Passage =
In spite of the apparent symmetry in the corrected color distribution displayed in Fig. 3, we cannot be sure that the number of these probable metal-poor and metal-rich candidates are similar because we do not have a complete area sample. Figure 1 shows that there are more dwarfs near to NGC 1399 than far from it. We have not attempted to search for radial globular clusters color gradients with respect to the dwarfs or to the Fornax Cluster center due to the small sample we are considering. Whether or not two globular cluster populations should be expected in dwarf galaxies is still unclear. All the globular clusters around dwarfs in the Local Group studied by Minniti et al. (1996) had metallicities that correspond to a metal-poor population, with [Fe/H] $\leq -1$. They suggested that the dE galaxies included in their study seem to have formed no metal-rich globular clusters. In turn, Durrell et al. (1996b) found a possible bimodality in the colors of the globular clusters of the Virgo dwarf VCC 1254, which they speculate might correspond to two phases of globular cluster formation.

Dataset content =
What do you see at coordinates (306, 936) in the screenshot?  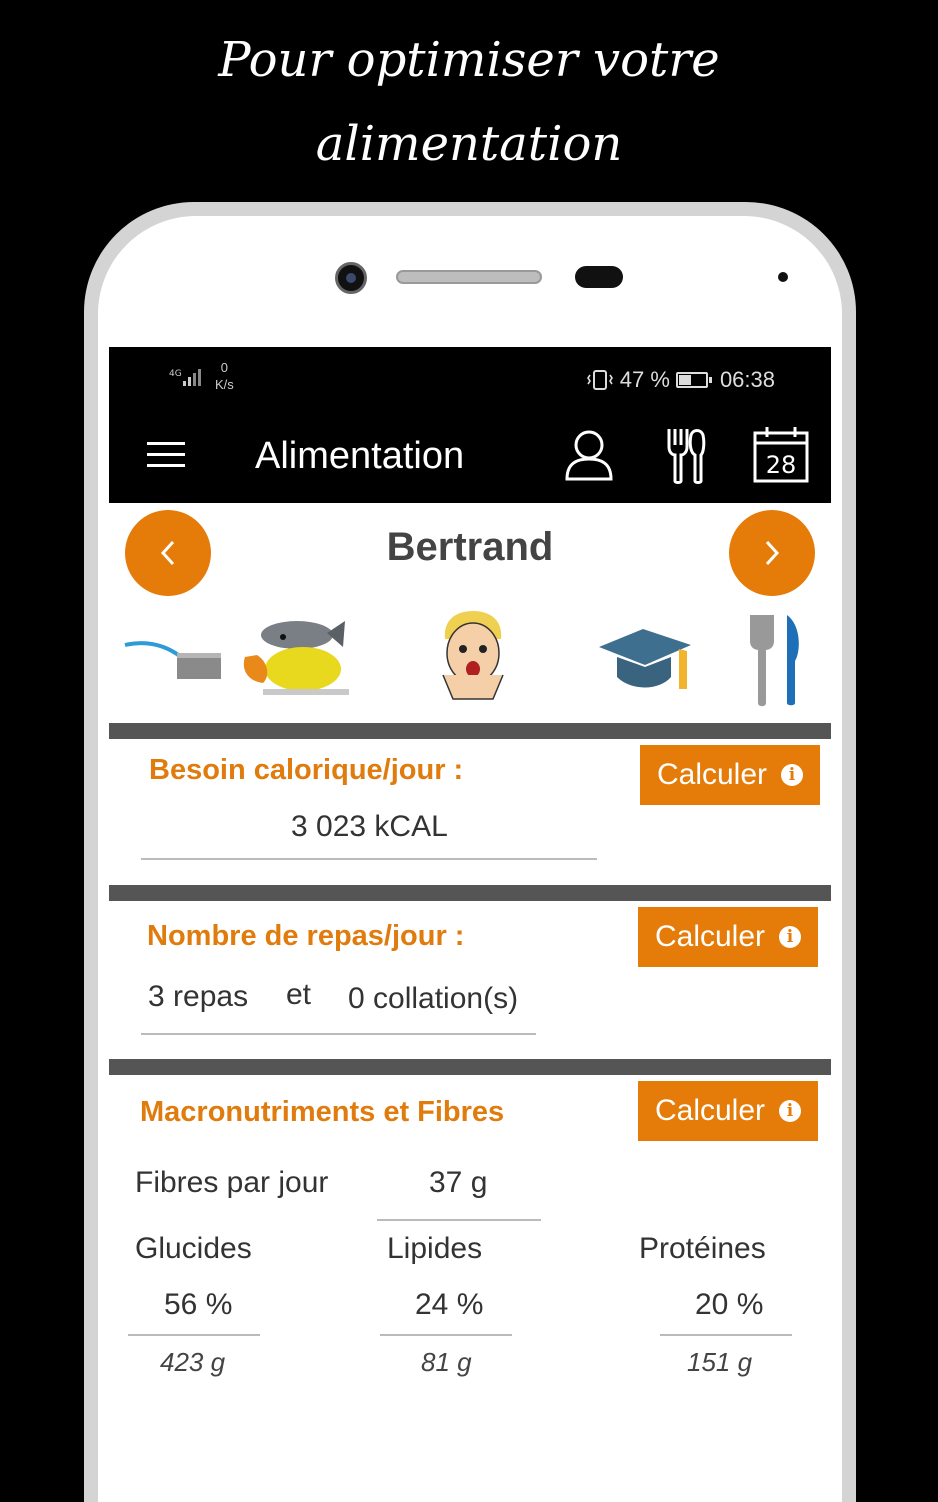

Written task 1 =
Translate this sentence from the passage on globular clusters in dwarf galaxies into Spanish: "Whether or not two globular cluster populations should be expected in dwarf galaxies is still unclear."
Written task 2 =
Answer these questions using the passage on globular clusters in dwarf galaxies:
(a) According to Figure 1, are there more dwarfs near NGC 1399 or far from it?
(b) What [Fe/H] limit did the globular clusters studied by Minniti et al. (1996) meet?
(c) Which Virgo dwarf did Durrell et al. (1996b) examine?
Written task 3 =
Continue the passage on globular clusters in dwarf galaxies, starting right after its final sentence.

Expected answer 1 =
Todavía no está claro si deberían esperarse dos poblaciones de cúmulos globulares en las galaxias enanas.

Expected answer 2 =
(a) Near NGC 1399.
(b) [Fe/H] ≤ −1.
(c) VCC 1254.

Expected answer 3 =
With regard to the results for the NGC 1399 globular cluster system, Ostrov et al. (1998) identified globular clusters located between $0\farcm5$ and $4\hbox{$^\prime$ }$ from the galaxy center finding two globular cluster populations with $(C-T_1) \approx$ 1.3 and 1.8 mag, respectively. In turn, Dirsch et al. (2002b) performed a wide-field study of this system and showed that the innermost sample, between $1\farcm8$ and $4\farcm5$, was clearly bimodal with peaks at $(C-T_1) \approx$ 1.3 and 1.75 mag; at larger radii, from $4\farcm5$ up to $22\hbox{$^\prime$ }$, the metal-poor population became dominant without changing the position of the blue peak.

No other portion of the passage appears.